In era 758, Leo[cxli] was crowned sixty-seventh emperor of the Romans. He ruled for twenty-four years, with 5944 years having passed from the beginning of the world. This Leo was a veteran of military discipline. The Saracens under Humar, who had decreed the kingdom to his brother,[cxlii] spent some time and had no successes. Under Izit indeed they piled on many battles. After some time, as they hurried under their king Iscam[cxliii] to take the royal city by storm, Leo undertook the scepters of the state, as we have said, by the acclamation of the whole Senate.
In the times of this man Izit the king of the Saracens in the aforementioned era obtained the first reins of governance of the kingdom. For thus it has always been held as a norm among the Arabs, that they only accept all successions of kings through prior naming by the princeps, so that when the person dies removed from stumbling blocks they assume the governance of the regime.
At the same time in era 759, in the second year of Leo's rule and the 103rd of the Arabs, Ambiza retained rule over Spania for four and a half years. He also- intending fights with the peoples of the Franks and endeavoring through directed satraps- fought unsuccessfully. Indeed through sneaky incursions with squadrons of troops he harassed and maimed several cities and fortresses and thus imposing doubled taxes for the Christians he triumphed with the fasces of honours in the Spanish lands.[cxliv] Finally the aforementioned Ambiza redoubled the expedition against the Franks, intending with all the public resources an incursion against them. While he was darting about enraged, he came upon the end of his own life and at the very end of it ordered for Hodera[cxlv] to be consul of the land entrusted to him and to be commander of the retreating and rather disorganized army.
He was immediately succeeded in era 763 [725 CE]- in almost the sixth year of the aforementioned emperor and the 107th of the Arabs- by a Saracen called Iaie[cxlvi] as per the order of the princes. He stood out as a cruel and terrible tyrant[cxlvii] for almost three years and with keen ingenuity he scolded the Saracens and Moors for the things once taken away by peaceful concession and restored more things to the Christians.
In the times of this man, Izit, after completing the fourth year of rule, departed from this light, leaving the kingdom to his brother called Yscam[cxlviii] and admitting as successor after his brother a son born of the same seed called Alulit.

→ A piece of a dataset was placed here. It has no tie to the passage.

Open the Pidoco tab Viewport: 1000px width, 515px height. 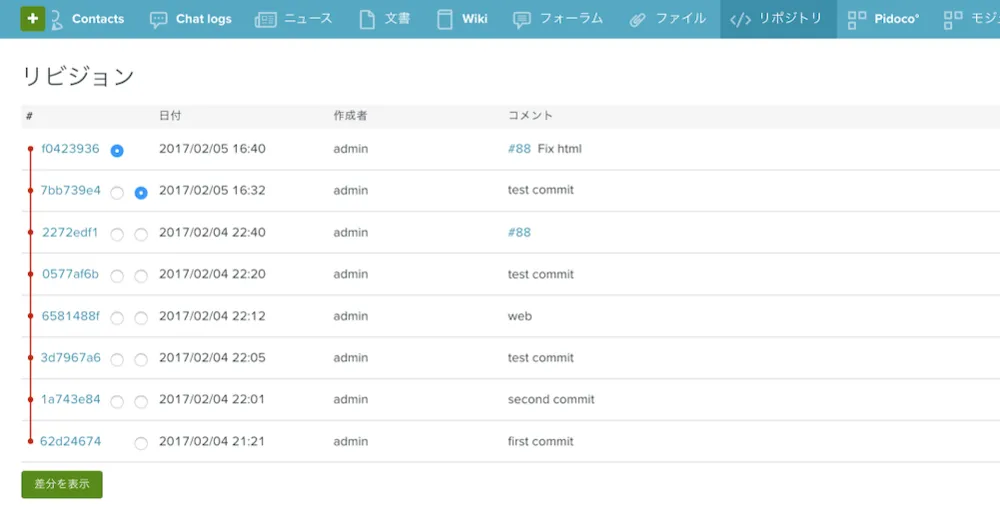coord(895,19)
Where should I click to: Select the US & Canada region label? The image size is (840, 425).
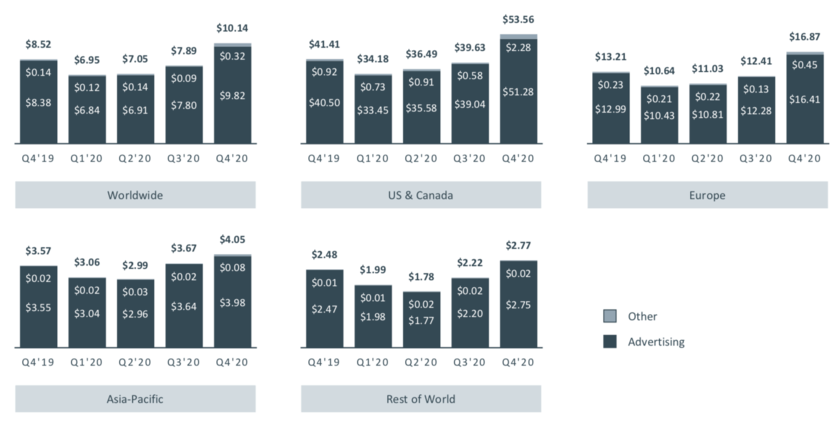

This Iscam at the beginning of his power in era 761, in the fifth year of the aforementioned emperor Leo, and the 106th of the Arabs, though displaying sufficient moderate temperament, had several successes through commanders of the army sent by him into the Roman realm by land and sea. But in the western parts he accomplished almost nothing noteworthy. Then, as he was seized by greed, such a great collection of money through commanders in East and West was made by him, as had never been gathered among the kings who had come before him. As considerable groups of people saw that there was dishonest greed within him, they disobeyed his diction. Then, with considerable civil havoc occurring over almost three and four years, he was barely able to restore to his power the provinces that had been lost.
In the time of this man in era 766 [728 CE], in the tenth year of his rule, and the 111th of the Arabs, the sixth of Iscam's rule, Odiffa,[cxlix] a very frivolous man, accepted authority from the African commander, who enjoyed the privilege of being able to confer power over Spania by the assent of the princeps. He ruled for six months removed from all seriousness[cl] and accomplished nothing noteworthy and adverse for the short duration of his rule.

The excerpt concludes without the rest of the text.